Walter returned to his preternatural old self when within reach of his wife’s body again, and after stating he could feel her spirit was with them, listening to them, Geissel argued: ‘We can agree the soul is imperishable but I disagree with regards location, my friend. I would suggest her soul is now above with God. You seem to be speaking of supernatural things. An area I find frankly untenable within reason.’
‘I should say it is always difficult to locate a soul, whether the body holding it is alive or not. But that doesn’t mean a soul cannot show itself to us when it wants to. They’re cunning fickle things.’
‘A disembodied waft you’d have it to be? No disrespect, Walter, but hullabaloo is all I can say.
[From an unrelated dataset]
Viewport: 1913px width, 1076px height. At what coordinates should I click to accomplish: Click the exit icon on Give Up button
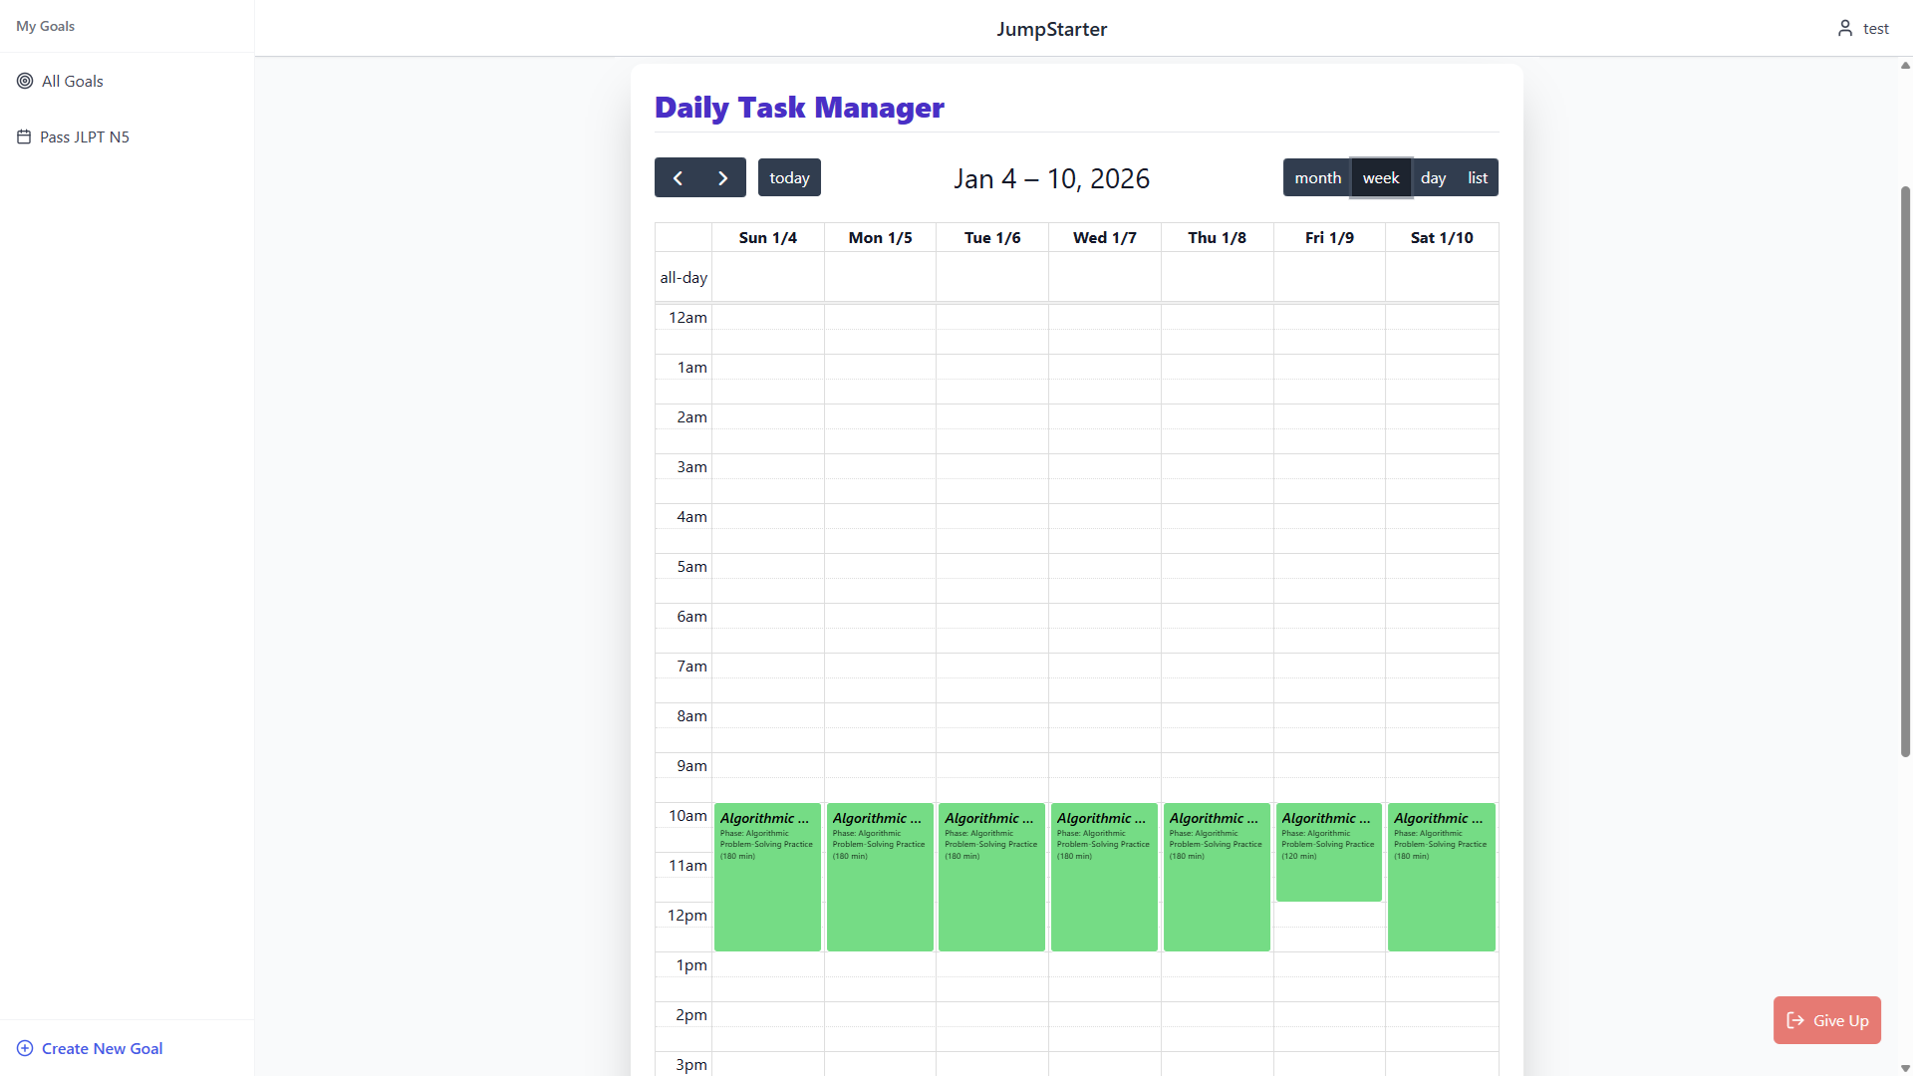(1795, 1020)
I think it’s rather insolent in the face of God to believe in all of that stuff.’
‘Well, I wouldn’t imagine God is unused to a little defiance from time to time.’
‘Are you one of these occultists, Walter?’
‘That word has been used more than once in reference to me, but it’s not a word I’ve ever been given to seriously mull over. I’m aware it’s used pejoratively by some – of course.’
And on and on they went until the kitchen porter interrupted them finally and shooed them away because, as he informed them, they were making the kitchen staff uncomfortable.
‘Doesn’t the presence of a dead body make them more uncomfortable?’ Geissel pointed out.
The kitchen porter answered that their words and ideas were more upsetting than the corpse at that time and they should take the rhetoric somewhere their verbosity might go unnoticed.
So the new friends acquiesced; but before leaving, Geissel decided to comment on the timeworn condition of Mrs. Juhl’s casket. ‘It’s not made of the best wood, is it?’ he said.
‘It's previously owned,’ replied Walter.
And they returned to the restaurant where more pork patties were served along with a hundred more theses before the day was through.